_Description of the task_. Copy the listing lines from the line with "Given: Click the clock schedule icon" to the line with "Click the receipt", substituting "tick box" for "checkbox" and leaving everything else as it is.

◇ ◇ ◇ ◇ ◇

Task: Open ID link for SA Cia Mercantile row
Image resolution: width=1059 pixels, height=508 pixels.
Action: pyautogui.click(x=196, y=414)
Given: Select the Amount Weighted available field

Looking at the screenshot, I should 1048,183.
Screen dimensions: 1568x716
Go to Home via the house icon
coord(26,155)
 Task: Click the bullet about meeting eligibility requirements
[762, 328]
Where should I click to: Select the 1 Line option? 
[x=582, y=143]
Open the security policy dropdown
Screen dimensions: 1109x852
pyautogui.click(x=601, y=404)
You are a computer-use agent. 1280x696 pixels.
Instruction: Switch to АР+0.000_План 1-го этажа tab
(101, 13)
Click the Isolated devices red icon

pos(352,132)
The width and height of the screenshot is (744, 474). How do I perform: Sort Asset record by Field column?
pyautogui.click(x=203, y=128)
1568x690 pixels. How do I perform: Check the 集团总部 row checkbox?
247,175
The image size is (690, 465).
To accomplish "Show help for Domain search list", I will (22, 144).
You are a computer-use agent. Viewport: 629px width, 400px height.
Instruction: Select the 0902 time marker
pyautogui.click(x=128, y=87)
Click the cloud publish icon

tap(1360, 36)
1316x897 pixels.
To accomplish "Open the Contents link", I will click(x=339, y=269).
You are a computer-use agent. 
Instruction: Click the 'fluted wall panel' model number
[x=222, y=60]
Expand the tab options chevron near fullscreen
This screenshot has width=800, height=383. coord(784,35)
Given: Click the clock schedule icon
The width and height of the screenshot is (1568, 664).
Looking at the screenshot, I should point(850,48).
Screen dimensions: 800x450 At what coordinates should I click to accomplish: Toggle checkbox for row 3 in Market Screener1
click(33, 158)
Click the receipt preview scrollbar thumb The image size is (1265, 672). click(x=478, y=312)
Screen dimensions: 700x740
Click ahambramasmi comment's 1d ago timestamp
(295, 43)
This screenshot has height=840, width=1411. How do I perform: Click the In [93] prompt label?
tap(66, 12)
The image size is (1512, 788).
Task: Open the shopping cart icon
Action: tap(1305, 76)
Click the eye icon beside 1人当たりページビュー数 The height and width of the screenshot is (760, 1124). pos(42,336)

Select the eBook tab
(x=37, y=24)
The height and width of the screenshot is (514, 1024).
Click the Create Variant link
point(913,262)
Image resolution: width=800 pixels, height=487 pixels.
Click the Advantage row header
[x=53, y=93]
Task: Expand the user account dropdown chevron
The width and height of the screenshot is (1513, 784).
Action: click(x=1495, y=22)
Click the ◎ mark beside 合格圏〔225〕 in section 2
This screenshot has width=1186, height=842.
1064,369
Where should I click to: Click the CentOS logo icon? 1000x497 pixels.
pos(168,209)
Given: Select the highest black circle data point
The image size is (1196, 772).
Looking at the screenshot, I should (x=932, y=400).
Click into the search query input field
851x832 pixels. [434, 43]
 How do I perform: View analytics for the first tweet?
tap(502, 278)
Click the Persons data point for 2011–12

◇ ◇ ◇ ◇ ◇

_Exercise answer_.
Given: Click the clock schedule icon
The width and height of the screenshot is (1568, 664).
Looking at the screenshot, I should point(850,48).
Screen dimensions: 800x450 At what coordinates should I click to accomplish: Toggle tick box for row 3 in Market Screener1
click(33, 158)
Click the receipt preview scrollbar thumb The image size is (1265, 672). click(x=478, y=312)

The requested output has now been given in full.